10.83 Lakh Urban Poor Get Free Healthcare, Claims HHF

Nearly 45 per cent of the beneficiaries were migrants from other states

Update: 2025-12-31 19:01 GMT

Hyderabad: Hyderabad-based non-profit Helping Hand Foundation (HHF) provided free, integrated healthcare services to 10.83 lakh urban and peri-urban poor in 2025, reducing health inequity and saving an estimated Rs 101.06 crore in out-of-pocket expenditure (OOPE), according to its survey report 2025.
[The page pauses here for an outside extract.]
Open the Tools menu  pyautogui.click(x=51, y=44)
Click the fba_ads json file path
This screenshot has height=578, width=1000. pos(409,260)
Nearly 45 per cent of the beneficiaries were migrants from other states, a group that remains socially excluded and highly vulnerable to health risks, said Mujtaba Hasan Askari of HHF.
The report further claimed that the organisation’s intervention led to 75 per cent of antenatal care (ANC) cases being linked to government maternity hospitals, while referrals to outpatient departments of government tertiary hospitals dropped by 25–30 per cent. During the year, HHF also facilitated over 1.5 lakh ABHA IDs under the Ayushman Bharat Digital Mission and introduced AI-enabled breast cancer screening in rural areas.
It operated 20 community health centres and sub-centres, two rural health projects, a 10-bed free dialysis unit, 17 help desks in government hospitals, a 35-bed rehabilitation centre and a telemedicine command centre serving 200 residential schools across Telangana.
The foundation’s 14 community health centres alone recorded over 5.83 lakh outpatient consultations and provided antenatal care to more than 13,400 pregnant women, managing 84.6 per cent of cases at the primary-care level.
It also pioneered six non-communicable disease (NCD) sub-centres in urban slums, offering doorstep screening and follow-up care. HHF received Rs 24.16 crore in donations, largely through CSR and institutional funding.